C’è chi dice che ci siano destini peggiori della Morte. È forse il caso della Storia che Ti narrerò qui di seguito (illustrazioni del nostro schiavo mortale, Carmine Cristallo Scalzi).
Nel cuore delle Foreste d’Ombra, dove gli alberelfi sussurrano agli spiriti e i lupi idrofobi cacciano nella nebbia, viveva un Elfide di nome Ubold. Non era un eroe, né un guerriero, né un potente incantatore. Ubold era un semplice erborista, un raccoglitore di erbe curative che commerciava con villaggi nascosti e carovane di pellegrini diretti a Dicalimesta, la capitale del Regno Elfide del Nascondniglio.
Ma una notte, il destino decise di ridere di lui.
Un Mago Nero di nome Salbodio, esiliato dal Consiglio Arcano per le sue pratiche proibite, giunse nella foresta in cerca di un ingrediente raro: il fiore di Luxmortem, che cresceva solo sotto la luce della luna insanguinata. Ubold, nel suo cuore ingenuo, rifiutò di aiutare il mago, conscio dei suoi intenti oscuri.
Un errore imperdonabile.
Con un sibilo acutissiimo che sembrava provenire dalle viscere dell’Inferno (e forse da lì veniva davvero), il Mago Nero incise un antico sigillo nell’aria, pronunciando parole che non dovevano essere udite da orecchie mortali che fossero umane o Elfiche. La maledizione colpì Ubold prima ancora che potesse gridare: il suo corpo si contorse, le ossa si piegarono in forme innaturali, le sue membra si ridussero mentre il suo volto rimaneva intatto.

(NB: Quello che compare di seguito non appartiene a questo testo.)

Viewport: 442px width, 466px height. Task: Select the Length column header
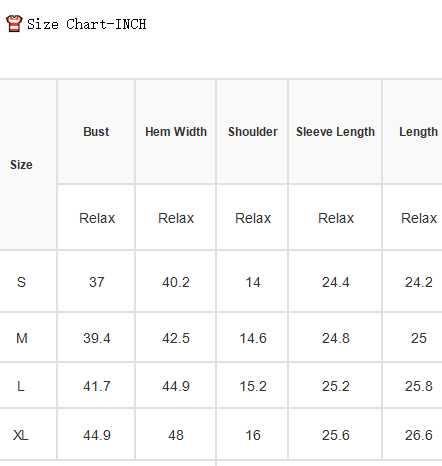pyautogui.click(x=418, y=132)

In pochi istanti, l’elfide si ritrovò prigioniero di una nuova forma: il corpo di una gallina, ma con la sua testa.
Ubold corse, sbattendo le ali inutilmente, cercando disperatamente di controllare quello che era diventato il suo corpo. La foresta, che un tempo gli era familiare, era ora un labirinto d’incubo. I predatori notturni si aggiravano, gli occhi gialli fissi su di lui, un tempo Elfide e ora un essere grottesco condannato al ridicolo e alla paura perpetua.
I suoi pensieri erano ancora i suoi, ma la sua voce era un ridicolo gorgheggio, un suono che non trasmetteva parole, solo il verso di un volatile destinato alla preda. Disperato, cercò aiuto, ma chi avrebbe mai prestato soccorso a una creatura così mostruosa?

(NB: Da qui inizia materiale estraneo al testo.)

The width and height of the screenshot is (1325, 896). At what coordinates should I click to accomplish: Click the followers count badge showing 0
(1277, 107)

Il Mago Nero non si accontentò solo della trasformazione. Ogni notte appariva, nascosto tra gli alberi, rigirando tra le dita i suoi folti baffi e ridendo dell’ex Elfide, dileggiandolo con incantesimi beffardi. Lo tentava, lasciandogli brandelli di cibo incantato che, al contatto con il suo becco, si tramutavano in cenere.
Gli sussurrava promesse di redenzione che svanivano nell’eco del vento.
“Puoi ancora tornare ciò che eri, Ubold,” mormorava il Mago. “Basta che mi conduca al fiore di Luxmortem.”
Ma l’Elfide, nonostante il terrore, la disperazione e la vergogna, rifiutò sempre.
Con il passare del tempo, le storie della Gallina dalla Testa d’Elfide si diffusero. Alcuni la consideravano una leggenda, altri giuravano di averla vista vagare ai margini delle foreste, camminando lentamente con sguardo malinconico. Nessuno sa che fine abbia fatto Ubold. Alcuni dicono che sia stato divorato dalle bestie, altri che il Mago Nero si sia alla fine annoiato e abbia posto fine alla sua sofferenza. Altri ancora credono che sia ancora lì, nascosto nell’oscurità della foresta, osservando, attendendo una qualche redenzione.
Forse, in una notte senza luna, se vi troverete a camminare nella Foresta d’Ombra, sentirete un flebile e tristissimo richiamo nel vento, un suono che sembra portare con sé il peso di un’anima ormai perduta.